Canada is planning a new visa program to bring in foreign workers for jobs in farming and fish processing.
Canada is planning a new immigration stream for foreign workers. It will focus on people who want to work in farming and fish processing. The new stream is part of a plan for 2025–2026 shared by the immigration department earlier this month.
Why This Stream Matters
The goal is to help solve worker shortages in farming and fish-related jobs. These sectors are struggling to find enough people to work. Officials want to make it easier for foreign workers to fill these jobs.
The new stream will come with a special type of work permit.
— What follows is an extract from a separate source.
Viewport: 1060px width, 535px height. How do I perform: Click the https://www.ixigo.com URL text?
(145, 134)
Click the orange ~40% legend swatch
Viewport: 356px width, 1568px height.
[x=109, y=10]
It will match the kind of jobs available in these industries.
Partner Countries May Get Priority
The program may allow workers from certain countries to apply faster. This could be possible through new agreements between Canada and those countries. It would speed up the process for employers to hire skilled workers from abroad.
Work Underway With Other Departments
The immigration department will work with the department of employment to build this stream. They will ask for public feedback and set policies in 2025 and 2026.
Officials say this effort supports Canada’s larger economic goals. The country wants to better manage how many temporary workers it brings in while filling key job openings.
Focus on Key Sectors
In the new plan, farming and food processing are labeled as essential sectors. The department says it will focus on approving work permits faster in these areas.
Agriculture Faces Worker Shortages
Canada’s farms need more workers than they can find. Farming plays a major role in the country’s economy. Still, there’s a growing gap between the jobs available and the people willing to do them.
This new stream may help fix that. It could replace the Agri-Food Pilot, which shut down earlier this year. That program allowed some foreign workers to apply for permanent residency.
Agri-Food Pilot Reached Its Limit
The Agri-Food Pilot began in 2020. It helped foreign workers in meat production, flower growing, and animal farming. The program reached its 2025 cap on February 13. It stopped accepting new applications after that.
That pilot ran for five years. While it’s closed now, the new stream may pick up where it left off. If it works well, it could become a more permanent solution for Canada’s labour needs in these sectors.